Le Nikkei 225 japonais a glissé de 1 % lors des premiers échanges jeudi, les valeurs électroniques et semi-conductrices menant le repli, alors que l'incertitude persistante autour du conflit au Moyen-Orient a tempéré l'optimisme suscité par les percées diplomatiques au Qatar.
Le Nikkei 225 a chuté de 1 % pour s'établir à près de 69 360 points en début de séance jeudi, entraîné par les valeurs technologiques, malgré les progrès diplomatiques.
« Le marché est pris entre deux forces — la désescalade au Moyen-Orient qui écrase les coûts de l'énergie, et un secteur technologique qui continue d'intégrer le risque d'une perturbation des chaînes d'approvisionnement par un conflit plus large », a déclaré Amir Anvarzadeh, stratégiste senior en actions chez Asymmetric Advisors.
Le repli fait suite à une séance volatile mercredi, lorsque le Nikkei a clôturé à 70 062,32 points, en hausse de 0,86 %, après s'être remis d'une chute de 5 % en intraday lundi. Dans la région, le KOSPI sud-coréen a dévissé de 5,1 % à 7 877,45 points, SK Hynix perdant 7,7 % et Samsung Electronics cédant 6,4 %. Tokyo Electron, le plus grand fabricant japonais d'équipements pour semi-conducteurs, a reculé de 5,6 % mercredi et a prolongé ses pertes lors des premiers échanges jeudi.
La vente massive intervient alors que les investisseurs pèsent des signaux contradictoires : le brut Brent est tombé à 70,89 dollars le baril, effaçant les primes liées au conflit après que les négociateurs américains et iraniens ont réalisé des progrès au Qatar vers une désescalade des tensions régionales. Pourtant, la glissade du yen vers un plus bas de 40 ans, près de 162,39 pour un dollar, maintient un risque élevé d'intervention sur les changes, la réunion de politique monétaire de la Banque du Japon du 30 juillet se profilant comme le prochain catalyseur majeur pour les actions japonaises.
Le yen à son plus bas niveau depuis 40 ans accentue la pression
La dépréciation du yen à des niveaux inédits depuis les années 1980 a créé une dynamique à double tranchant pour les actions japonaises. Les exportateurs comme Toyota Motor Corp. et Sony Group Corp. bénéficient de l'aubaine monétaire lors de la conversion de leurs bénéfices à l'étranger, mais le rythme du déclin — le dollar a gagné 13 % face au yen au cours des 12 derniers mois — a accru la probabilité d'une intervention du ministère japonais des Finances.
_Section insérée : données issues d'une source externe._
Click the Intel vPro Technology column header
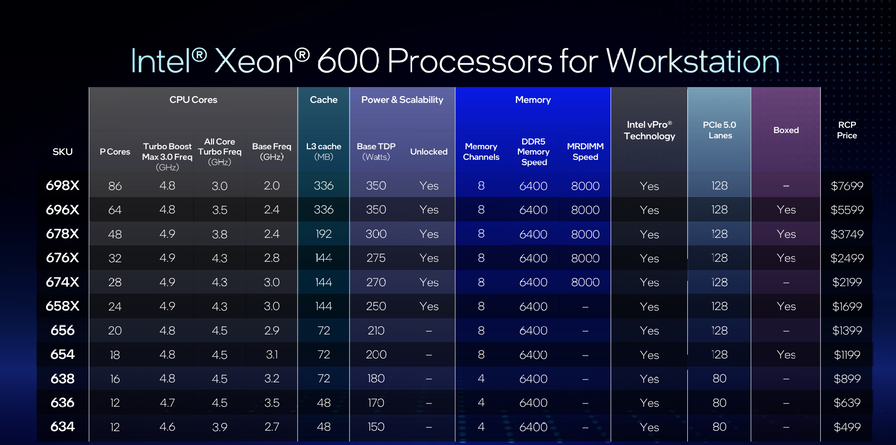Image resolution: width=896 pixels, height=445 pixels. tap(649, 130)
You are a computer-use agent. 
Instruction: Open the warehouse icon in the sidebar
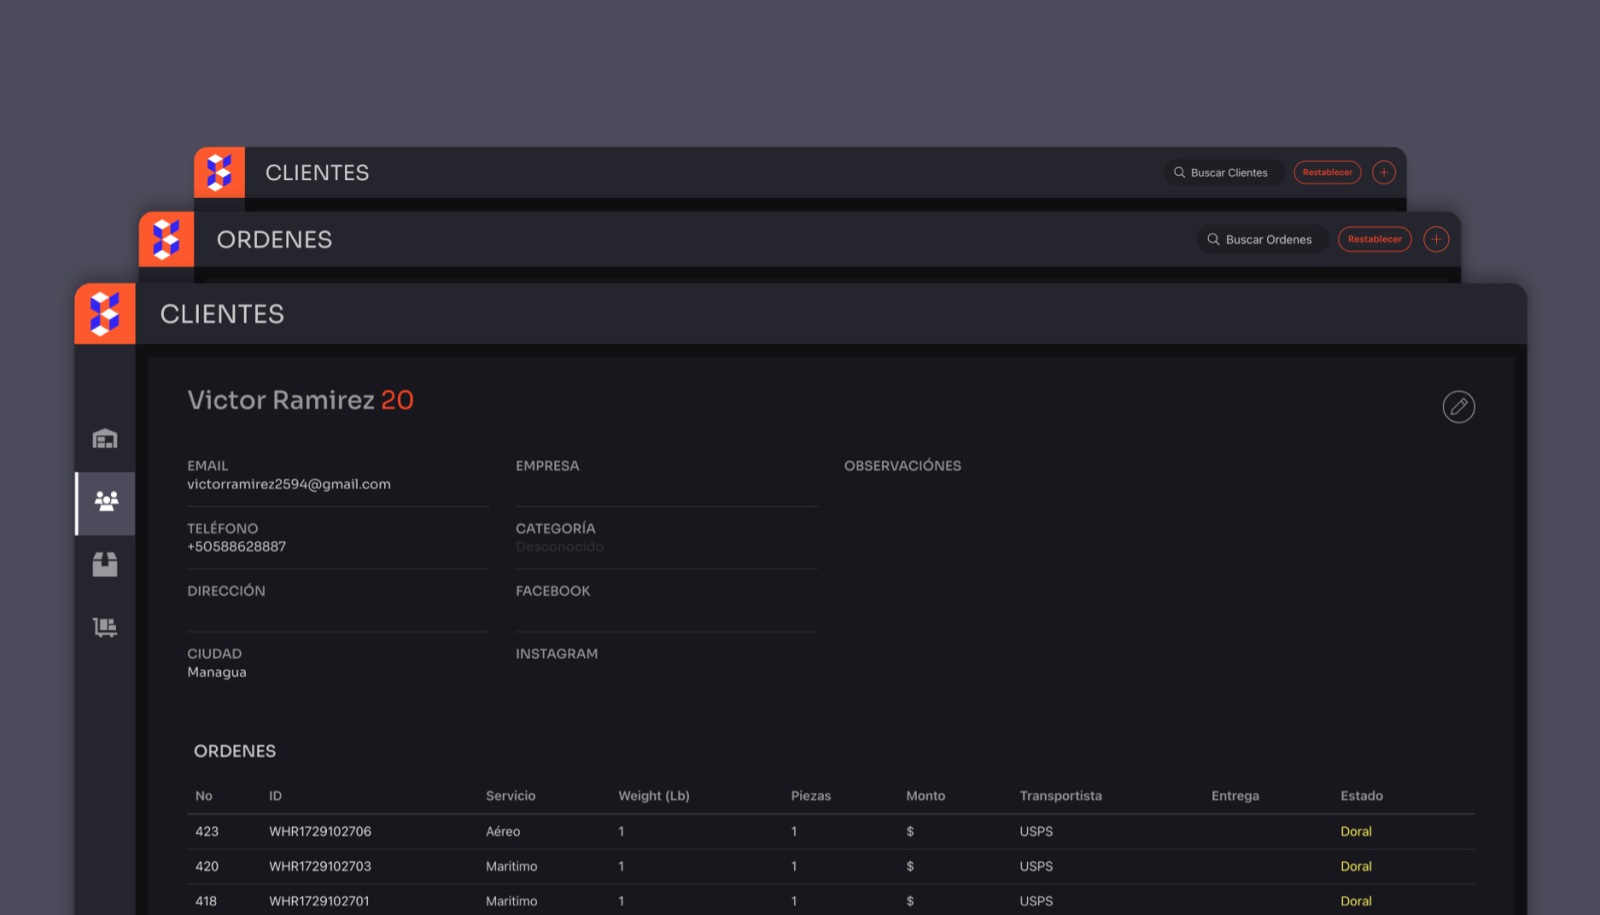(105, 439)
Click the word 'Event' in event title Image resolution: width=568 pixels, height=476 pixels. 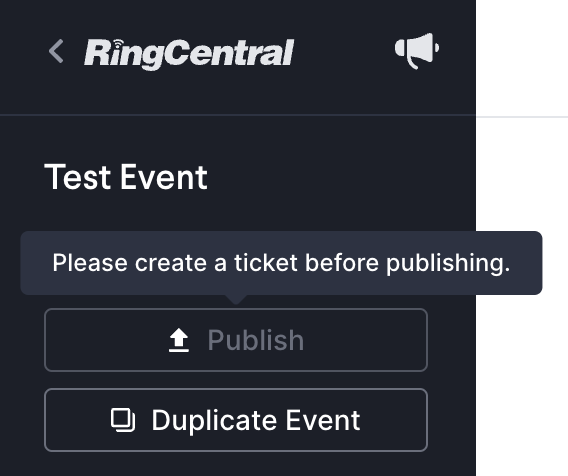(164, 177)
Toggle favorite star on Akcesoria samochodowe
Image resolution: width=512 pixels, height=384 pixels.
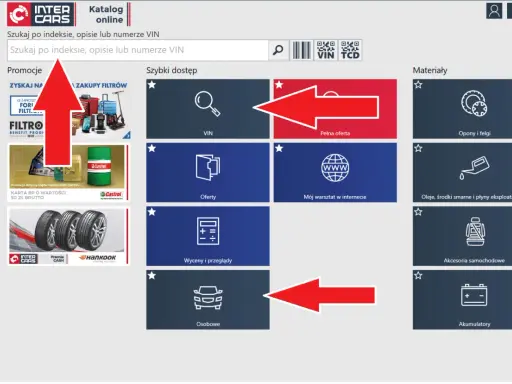[x=418, y=212]
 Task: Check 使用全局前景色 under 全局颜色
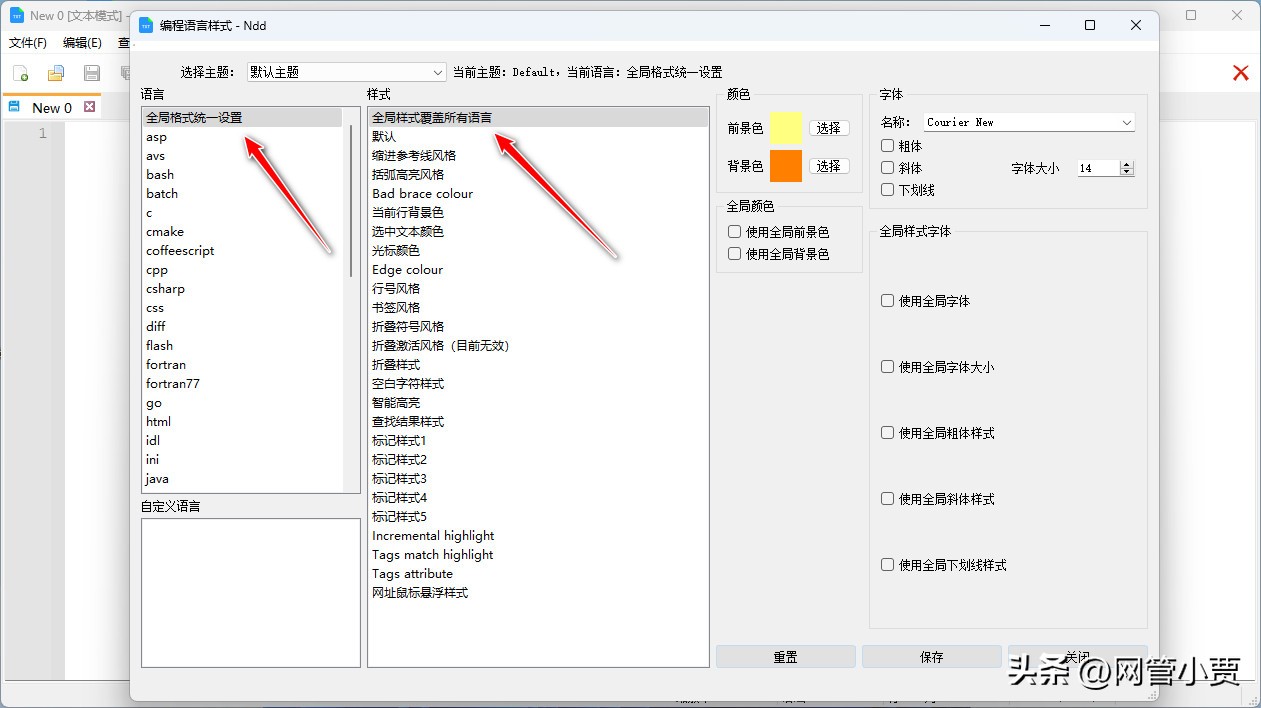(x=735, y=231)
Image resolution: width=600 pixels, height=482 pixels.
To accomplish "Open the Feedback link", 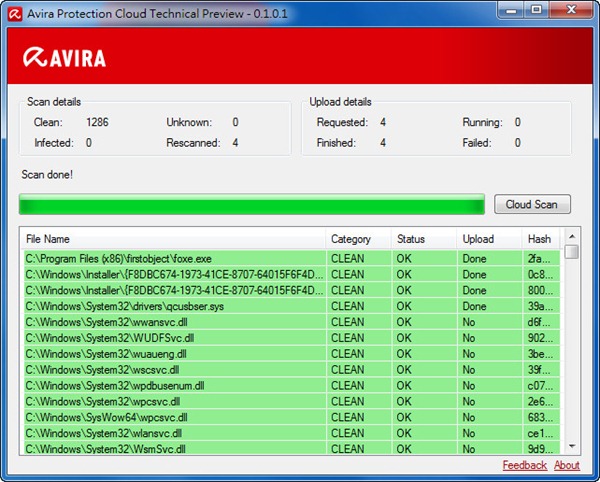I will 524,465.
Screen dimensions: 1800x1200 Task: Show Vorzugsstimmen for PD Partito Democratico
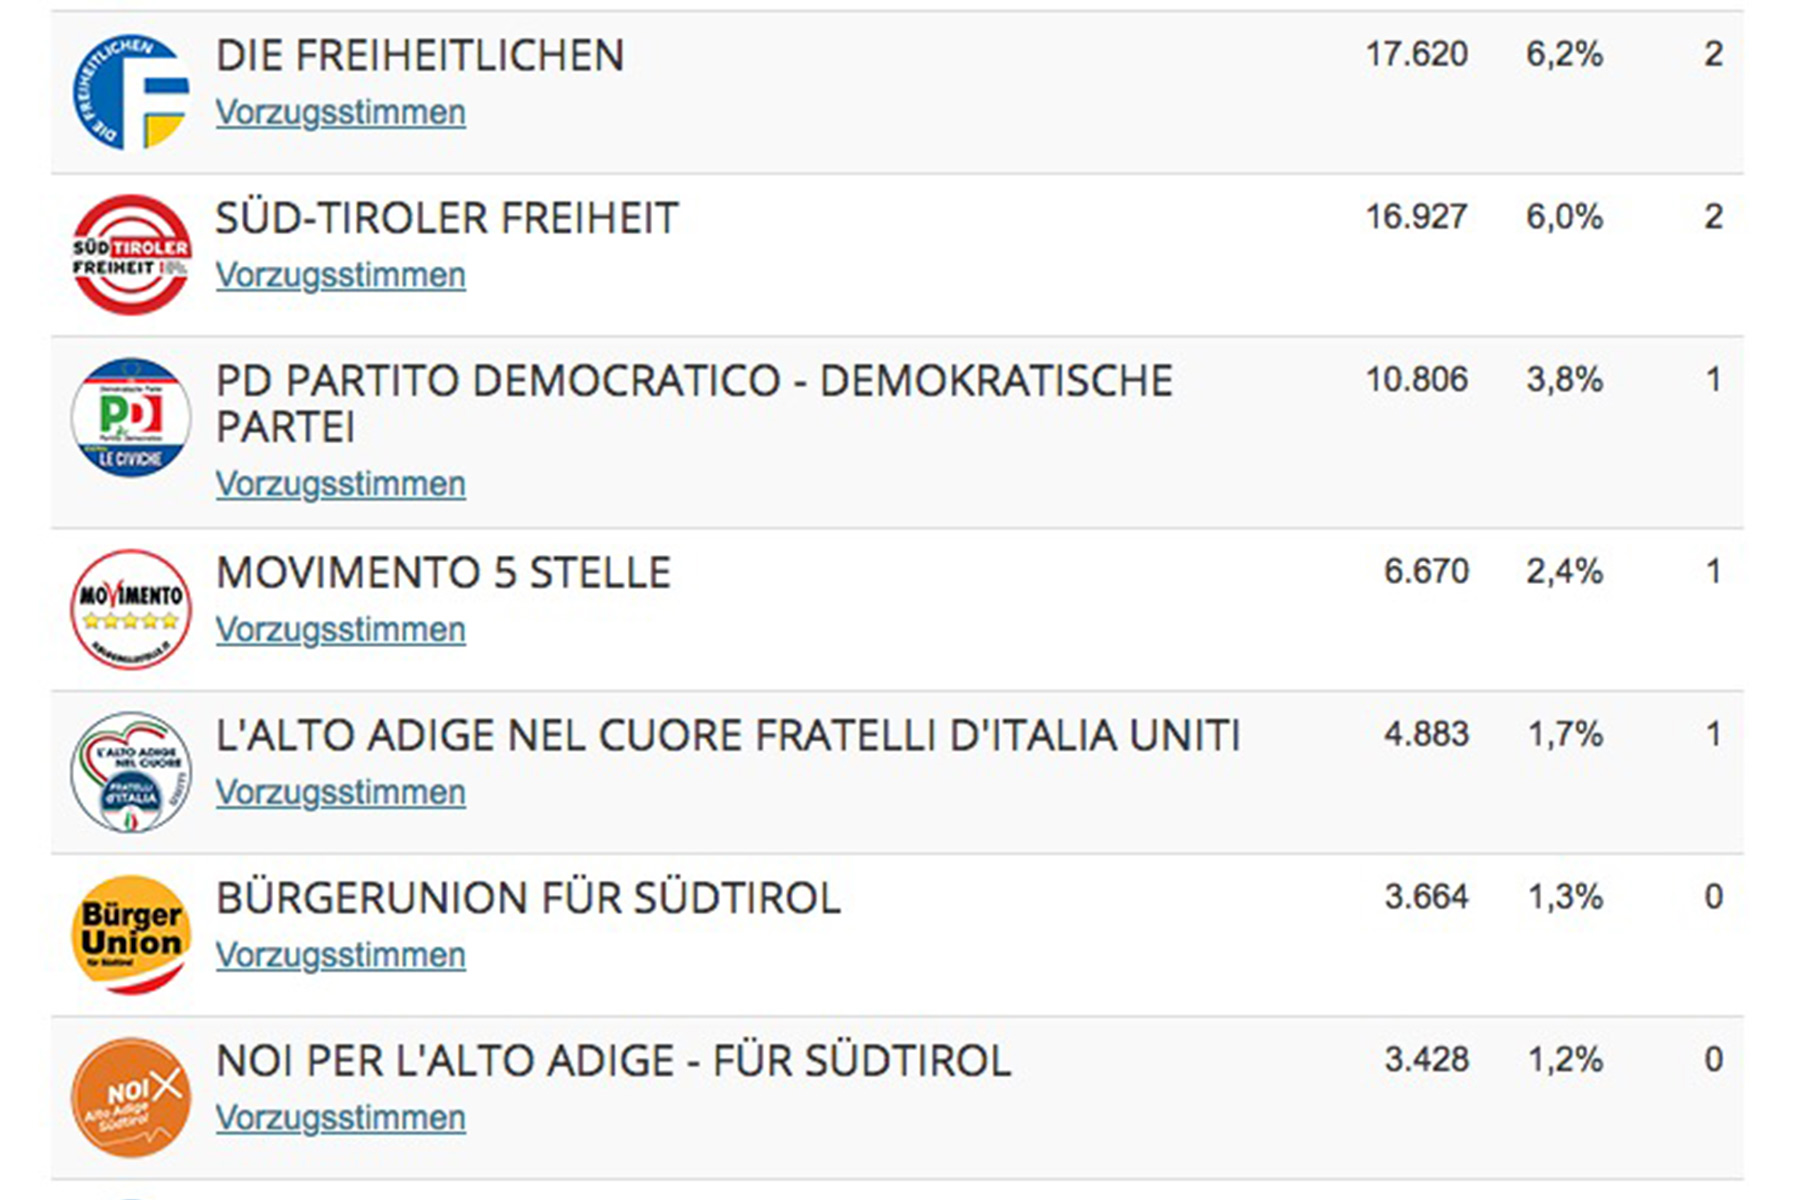341,484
Le rendement de l'obligation d'État japonaise à 10 ans a bondi de six points de base à 2,77 %, se rapprochant de son plus haut pluridécennal de 2,80 %, alors que les marchés intègrent un nouveau resserrement de la Banque du Japon.
La déroute technologique s'étend à travers l'Asie
La déroute technologique s'est étendue au-delà du Japon. Le TAIEX taïwanais a chuté de 1,1 %, pénalisé par une baisse de 1,8 % de Taiwan Semiconductor Manufacturing Co. En Chine continentale, le Shanghai Composite a reculé de 0,9 % à 4 075,58 points. L'indice Hang Seng de Hong Kong a fait exception, grimpant de 0,8 % à 23 060,63 points, porté par un bond de 8,7 % du constructeur de véhicules électriques BYD grâce à des données de livraisons plus solides.
Les marchés européens ont ouvert sous pression, le STOXX 600 cédant 0,1 %, tandis que le spécialiste français des matériaux pour semi-conducteurs Soitec et l'allemand Aixtron ont enregistré des pertes. La vente a été atténuée par des données d'inflation dans la zone euro inférieures aux prévisions — l'IPC global est tombé à 2,8 % sur un an, en dessous du consensus de 3,0 % — ce qui a alimenté les spéculations sur un futur assouplissement de la Banque centrale européenne.
Les rendements des obligations du Trésor américain ont légèrement reculé, le titre à 10 ans s'établissant à 4,47 %, après une lecture plus modérée de l'ISM manufacturier à 53,3. Le président de la Réserve fédérale, Kevin Warsh, s'exprimant au symposium de la BCE à Sintra, a confirmé que les anticipations d'inflation aux États-Unis se sont apaisées, mais a mis en garde contre une potentielle « querelle familiale » sur la trajectoire des taux terminaux lors de la réunion du FOMC de juillet. L'or a rebondi de 1,1 % à 4 082,40 dollars l'once, soutenu par le refroidissement macroéconomique des rendements obligataires souverains.
Cet article est fourni à titre informatif uniquement et ne constitue pas un conseil en investissement.